- Task brief:
Exactness is required. Restate every entry as written.

Pixel coordinate grounding data
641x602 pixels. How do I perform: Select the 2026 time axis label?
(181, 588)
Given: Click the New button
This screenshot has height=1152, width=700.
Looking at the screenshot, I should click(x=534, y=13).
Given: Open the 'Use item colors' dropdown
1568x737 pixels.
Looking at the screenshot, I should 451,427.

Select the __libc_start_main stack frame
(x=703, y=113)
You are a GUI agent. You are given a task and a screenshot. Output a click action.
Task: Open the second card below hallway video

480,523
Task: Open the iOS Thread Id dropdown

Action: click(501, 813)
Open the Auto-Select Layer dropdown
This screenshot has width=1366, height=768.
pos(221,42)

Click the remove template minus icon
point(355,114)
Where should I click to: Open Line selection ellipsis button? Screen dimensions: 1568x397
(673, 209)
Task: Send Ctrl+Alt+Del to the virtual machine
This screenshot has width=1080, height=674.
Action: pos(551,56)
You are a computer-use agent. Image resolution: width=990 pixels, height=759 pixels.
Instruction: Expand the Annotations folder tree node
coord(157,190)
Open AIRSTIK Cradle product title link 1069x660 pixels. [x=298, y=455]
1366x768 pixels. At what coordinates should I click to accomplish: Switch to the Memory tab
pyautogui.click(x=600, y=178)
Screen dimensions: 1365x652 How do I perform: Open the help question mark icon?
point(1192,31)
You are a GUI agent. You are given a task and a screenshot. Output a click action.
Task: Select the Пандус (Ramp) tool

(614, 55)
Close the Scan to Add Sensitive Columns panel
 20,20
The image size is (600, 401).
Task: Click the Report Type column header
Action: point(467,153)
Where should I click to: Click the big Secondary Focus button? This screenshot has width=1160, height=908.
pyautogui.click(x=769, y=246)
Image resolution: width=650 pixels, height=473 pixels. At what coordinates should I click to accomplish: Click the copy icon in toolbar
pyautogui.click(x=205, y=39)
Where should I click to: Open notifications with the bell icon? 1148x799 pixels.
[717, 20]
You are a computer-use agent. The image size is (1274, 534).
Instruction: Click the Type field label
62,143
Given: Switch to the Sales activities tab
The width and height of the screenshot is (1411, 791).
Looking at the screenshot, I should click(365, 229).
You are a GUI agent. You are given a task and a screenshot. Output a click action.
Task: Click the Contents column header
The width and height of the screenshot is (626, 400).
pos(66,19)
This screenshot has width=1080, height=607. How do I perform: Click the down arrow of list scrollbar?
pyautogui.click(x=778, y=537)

- Answer box:
641x602 pixels. How do I perform: Select the 2026 time axis label?
(181, 588)
Given: Click the New button
This screenshot has height=1152, width=700.
Looking at the screenshot, I should click(x=534, y=13).
Given: Open the 'Use item colors' dropdown
1568x737 pixels.
Looking at the screenshot, I should 451,427.

Select the __libc_start_main stack frame
(x=703, y=113)
You are a GUI agent. You are given a task and a screenshot. Output a click action.
Task: Open the second card below hallway video

480,523
Task: Open the iOS Thread Id dropdown

Action: click(501, 813)
Open the Auto-Select Layer dropdown
This screenshot has width=1366, height=768.
pos(221,42)

Click the remove template minus icon
point(355,114)
Where should I click to: Open Line selection ellipsis button? Screen dimensions: 1568x397
(673, 209)
Task: Send Ctrl+Alt+Del to the virtual machine
This screenshot has width=1080, height=674.
Action: pos(551,56)
You are a computer-use agent. Image resolution: width=990 pixels, height=759 pixels.
Instruction: Expand the Annotations folder tree node
coord(157,190)
Open AIRSTIK Cradle product title link 1069x660 pixels. [x=298, y=455]
1366x768 pixels. At what coordinates should I click to accomplish: Switch to the Memory tab
pyautogui.click(x=600, y=178)
Screen dimensions: 1365x652 How do I perform: Open the help question mark icon?
point(1192,31)
You are a GUI agent. You are given a task and a screenshot. Output a click action.
Task: Select the Пандус (Ramp) tool

(614, 55)
Close the Scan to Add Sensitive Columns panel
 20,20
The image size is (600, 401).
Task: Click the Report Type column header
Action: point(467,153)
Where should I click to: Click the big Secondary Focus button? This screenshot has width=1160, height=908.
pyautogui.click(x=769, y=246)
Image resolution: width=650 pixels, height=473 pixels. At what coordinates should I click to accomplish: Click the copy icon in toolbar
pyautogui.click(x=205, y=39)
Where should I click to: Open notifications with the bell icon? 1148x799 pixels.
[717, 20]
You are a computer-use agent. The image size is (1274, 534).
Instruction: Click the Type field label
62,143
Given: Switch to the Sales activities tab
The width and height of the screenshot is (1411, 791).
Looking at the screenshot, I should click(365, 229).
You are a GUI agent. You are given a task and a screenshot. Output a click action.
Task: Click the Contents column header
The width and height of the screenshot is (626, 400).
pos(66,19)
This screenshot has width=1080, height=607. How do I perform: Click the down arrow of list scrollbar?
pyautogui.click(x=778, y=537)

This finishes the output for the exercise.